* [Excerpt provided]:

Training Neural Network Models for Financial Services with Intel® Xeon Processors
Fri, 12 Jun 2020 12:22:20 -0000|
Read Time: 0 minutes
Originally published on Nov 5, 2018 9:10:17 AM
Time series is a very important type of data in the financial services industry. Interest rates, stock prices, exchange rates, and option prices are good examples for this type of data. Time series forecasting plays a critical role when financial institutions design investment strategies and make decisions. Traditionally, statistical models such as SMA (simple moving average), SES (simple exponential smoothing), and ARIMA (autoregressive integrated moving average) are widely used to perform time series forecasting tasks.
Neural networks are promising alternatives, as they are more robust for such regression problems due to flexibility in model architectures (e.g., there are many hyperparameters that we can tune, such as number of layers, number of neurons, learning rate, etc.). Recently applications of neural network models in the time series forecasting area have been gaining more and more attention from statistical and data science communities.
In this blog, we will firstly discuss about some basic properties that a machine learning model must have to perform financial service tasks. Then we will design our model based on these requirements and show how to train the model in parallel on HPC cluster with Intel® Xeon processors.
Requirements from Financial Institutions
High-accuracy and low-latency are two import properties that financial service institutions expect from a quality time series forecasting model.
High Accuracy A high level of accuracy in the forecasting model helps companies lower the risk of losing money in investments. Neural networks are believed to be good at capturing the dynamics in time series and hence yield more accurate predictions. There are many hyperparameters in the model so that data scientists and quantitative researchers can tune them to obtain the optimal model. Moreover, data science community believes that ensemble learning tends to improve prediction accuracy significantly. The flexibility of model architecture provides us a good variety of model members for ensemble learning.

* [Work task 1]:
From the article on neural networks for financial forecasting, reproduce the passage from "Requirements from Financial" up to and including "for ensemble learning.".
* [Work task 2]:
Translate this sentence from the article on neural networks for financial forecasting into Spanish: "Time series forecasting plays a critical role when financial institutions design investment strategies and make decisions."
The rows that follow the article on neural networks for financial forecasting are not needed.

* [Available data]:
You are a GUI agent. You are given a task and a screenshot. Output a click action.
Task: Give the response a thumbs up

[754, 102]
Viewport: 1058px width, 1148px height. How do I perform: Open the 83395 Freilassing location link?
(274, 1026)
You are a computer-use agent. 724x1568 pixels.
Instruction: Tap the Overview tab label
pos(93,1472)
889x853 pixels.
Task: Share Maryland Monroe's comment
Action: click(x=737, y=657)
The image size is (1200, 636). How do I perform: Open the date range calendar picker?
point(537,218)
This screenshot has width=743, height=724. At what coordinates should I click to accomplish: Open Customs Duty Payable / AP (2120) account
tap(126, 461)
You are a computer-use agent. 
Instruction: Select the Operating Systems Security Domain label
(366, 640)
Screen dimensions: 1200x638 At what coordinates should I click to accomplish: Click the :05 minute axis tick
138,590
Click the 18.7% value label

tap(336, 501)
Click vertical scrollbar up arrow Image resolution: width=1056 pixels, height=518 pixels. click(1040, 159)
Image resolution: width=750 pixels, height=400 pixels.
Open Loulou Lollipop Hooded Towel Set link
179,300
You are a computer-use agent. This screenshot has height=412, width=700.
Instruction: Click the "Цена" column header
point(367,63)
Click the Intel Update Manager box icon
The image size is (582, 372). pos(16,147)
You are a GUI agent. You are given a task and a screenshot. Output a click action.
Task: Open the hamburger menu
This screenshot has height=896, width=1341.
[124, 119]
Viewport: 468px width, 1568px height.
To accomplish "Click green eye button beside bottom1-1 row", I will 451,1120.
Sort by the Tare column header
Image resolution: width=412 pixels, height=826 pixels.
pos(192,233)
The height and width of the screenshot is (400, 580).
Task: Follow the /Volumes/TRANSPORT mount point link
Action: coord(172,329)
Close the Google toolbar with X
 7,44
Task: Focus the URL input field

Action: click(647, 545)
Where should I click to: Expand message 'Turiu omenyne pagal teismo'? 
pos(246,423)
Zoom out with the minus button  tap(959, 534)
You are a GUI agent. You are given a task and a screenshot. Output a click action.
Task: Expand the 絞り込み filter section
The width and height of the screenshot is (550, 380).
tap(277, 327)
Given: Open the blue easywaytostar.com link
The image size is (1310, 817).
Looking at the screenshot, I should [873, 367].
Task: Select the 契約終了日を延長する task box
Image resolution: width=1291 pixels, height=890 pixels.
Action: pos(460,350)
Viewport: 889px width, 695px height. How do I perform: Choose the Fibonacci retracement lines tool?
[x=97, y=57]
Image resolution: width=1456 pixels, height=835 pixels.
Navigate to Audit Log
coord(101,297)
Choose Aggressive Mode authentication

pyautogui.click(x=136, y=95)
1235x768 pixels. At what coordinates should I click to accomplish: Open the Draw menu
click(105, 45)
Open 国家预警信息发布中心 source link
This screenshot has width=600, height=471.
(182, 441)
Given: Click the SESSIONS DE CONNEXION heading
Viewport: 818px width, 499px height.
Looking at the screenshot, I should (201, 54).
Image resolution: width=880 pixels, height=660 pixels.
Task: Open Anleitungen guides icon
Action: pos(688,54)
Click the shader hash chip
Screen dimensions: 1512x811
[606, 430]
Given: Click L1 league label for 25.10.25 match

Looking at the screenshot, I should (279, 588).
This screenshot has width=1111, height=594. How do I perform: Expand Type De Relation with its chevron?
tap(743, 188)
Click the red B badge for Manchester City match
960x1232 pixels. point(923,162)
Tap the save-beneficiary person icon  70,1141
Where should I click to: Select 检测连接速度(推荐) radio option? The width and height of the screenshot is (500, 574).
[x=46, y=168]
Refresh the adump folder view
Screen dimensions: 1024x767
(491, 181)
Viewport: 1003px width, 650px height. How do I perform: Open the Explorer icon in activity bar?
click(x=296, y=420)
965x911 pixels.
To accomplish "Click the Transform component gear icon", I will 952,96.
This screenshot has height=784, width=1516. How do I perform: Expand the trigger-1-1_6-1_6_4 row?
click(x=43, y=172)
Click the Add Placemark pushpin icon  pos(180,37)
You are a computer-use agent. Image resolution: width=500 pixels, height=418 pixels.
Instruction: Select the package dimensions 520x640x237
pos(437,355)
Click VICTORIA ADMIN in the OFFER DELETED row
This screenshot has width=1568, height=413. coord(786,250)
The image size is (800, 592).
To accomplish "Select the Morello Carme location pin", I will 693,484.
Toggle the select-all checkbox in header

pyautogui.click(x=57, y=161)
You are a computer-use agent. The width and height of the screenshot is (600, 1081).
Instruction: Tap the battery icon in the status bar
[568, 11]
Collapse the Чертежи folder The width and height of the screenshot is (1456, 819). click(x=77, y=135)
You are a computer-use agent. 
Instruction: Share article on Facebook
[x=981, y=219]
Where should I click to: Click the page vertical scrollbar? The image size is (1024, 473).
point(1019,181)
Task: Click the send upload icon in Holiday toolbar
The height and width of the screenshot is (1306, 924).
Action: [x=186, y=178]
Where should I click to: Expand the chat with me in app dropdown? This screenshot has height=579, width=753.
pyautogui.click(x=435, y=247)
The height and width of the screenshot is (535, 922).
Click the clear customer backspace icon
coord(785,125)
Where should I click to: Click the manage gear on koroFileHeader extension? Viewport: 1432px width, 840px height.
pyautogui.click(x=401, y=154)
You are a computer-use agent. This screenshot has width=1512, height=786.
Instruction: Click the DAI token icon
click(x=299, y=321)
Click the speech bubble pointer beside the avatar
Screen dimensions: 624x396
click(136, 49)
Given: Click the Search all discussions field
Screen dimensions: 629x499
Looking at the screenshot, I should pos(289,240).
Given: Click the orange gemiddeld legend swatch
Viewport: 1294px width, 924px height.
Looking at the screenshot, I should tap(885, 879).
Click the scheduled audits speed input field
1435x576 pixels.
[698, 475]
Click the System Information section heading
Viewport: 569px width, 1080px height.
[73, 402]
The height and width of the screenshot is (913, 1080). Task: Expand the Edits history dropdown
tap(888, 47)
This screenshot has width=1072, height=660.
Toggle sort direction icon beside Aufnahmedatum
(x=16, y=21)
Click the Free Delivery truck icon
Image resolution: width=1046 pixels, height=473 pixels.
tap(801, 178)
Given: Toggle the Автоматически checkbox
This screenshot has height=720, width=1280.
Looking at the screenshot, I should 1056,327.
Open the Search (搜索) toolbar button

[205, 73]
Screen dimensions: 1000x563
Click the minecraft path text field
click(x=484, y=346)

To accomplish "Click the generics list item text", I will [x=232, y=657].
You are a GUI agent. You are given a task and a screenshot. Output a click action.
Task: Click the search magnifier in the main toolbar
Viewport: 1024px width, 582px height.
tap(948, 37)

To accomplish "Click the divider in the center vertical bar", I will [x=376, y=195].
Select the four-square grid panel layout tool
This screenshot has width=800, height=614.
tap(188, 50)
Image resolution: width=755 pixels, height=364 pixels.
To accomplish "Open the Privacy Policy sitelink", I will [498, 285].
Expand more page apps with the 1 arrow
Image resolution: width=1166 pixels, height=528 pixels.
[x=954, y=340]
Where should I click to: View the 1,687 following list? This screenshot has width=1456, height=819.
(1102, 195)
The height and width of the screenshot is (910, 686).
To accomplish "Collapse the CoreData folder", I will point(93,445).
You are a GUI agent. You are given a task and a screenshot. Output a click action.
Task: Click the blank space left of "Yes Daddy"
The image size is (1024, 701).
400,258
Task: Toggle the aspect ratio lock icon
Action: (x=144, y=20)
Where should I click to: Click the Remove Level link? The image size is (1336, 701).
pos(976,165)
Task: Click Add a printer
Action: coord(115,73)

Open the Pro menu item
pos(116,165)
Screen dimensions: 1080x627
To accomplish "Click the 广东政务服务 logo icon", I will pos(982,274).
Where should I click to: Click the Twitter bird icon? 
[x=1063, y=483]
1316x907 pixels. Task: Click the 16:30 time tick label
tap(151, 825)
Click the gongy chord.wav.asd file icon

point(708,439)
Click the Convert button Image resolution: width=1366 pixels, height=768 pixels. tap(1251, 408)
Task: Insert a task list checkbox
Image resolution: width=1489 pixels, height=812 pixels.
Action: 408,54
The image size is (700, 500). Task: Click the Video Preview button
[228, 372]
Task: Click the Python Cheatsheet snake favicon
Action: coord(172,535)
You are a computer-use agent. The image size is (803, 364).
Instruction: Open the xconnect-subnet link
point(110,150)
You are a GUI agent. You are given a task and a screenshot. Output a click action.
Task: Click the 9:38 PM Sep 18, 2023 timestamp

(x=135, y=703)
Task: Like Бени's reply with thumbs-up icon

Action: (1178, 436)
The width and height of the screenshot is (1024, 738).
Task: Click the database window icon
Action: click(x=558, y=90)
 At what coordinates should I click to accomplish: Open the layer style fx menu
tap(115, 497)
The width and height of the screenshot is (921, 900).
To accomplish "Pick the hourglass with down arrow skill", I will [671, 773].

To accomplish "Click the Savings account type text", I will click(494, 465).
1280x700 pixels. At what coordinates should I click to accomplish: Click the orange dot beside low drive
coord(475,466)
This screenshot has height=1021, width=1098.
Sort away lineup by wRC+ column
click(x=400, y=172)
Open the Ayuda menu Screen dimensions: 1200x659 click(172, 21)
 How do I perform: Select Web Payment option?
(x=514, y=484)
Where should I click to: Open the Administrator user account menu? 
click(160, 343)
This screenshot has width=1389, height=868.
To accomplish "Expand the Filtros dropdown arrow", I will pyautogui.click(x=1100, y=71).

* [Response area 1]:
Requirements from Financial Institutions
High-accuracy and low-latency are two import properties that financial service institutions expect from a quality time series forecasting model.
High Accuracy A high level of accuracy in the forecasting model helps companies lower the risk of losing money in investments. Neural networks are believed to be good at capturing the dynamics in time series and hence yield more accurate predictions. There are many hyperparameters in the model so that data scientists and quantitative researchers can tune them to obtain the optimal model. Moreover, data science community believes that ensemble learning tends to improve prediction accuracy significantly. The flexibility of model architecture provides us a good variety of model members for ensemble learning.

* [Response area 2]:
La previsión de series temporales desempeña un papel fundamental cuando las instituciones financieras diseñan estrategias de inversión y toman decisiones.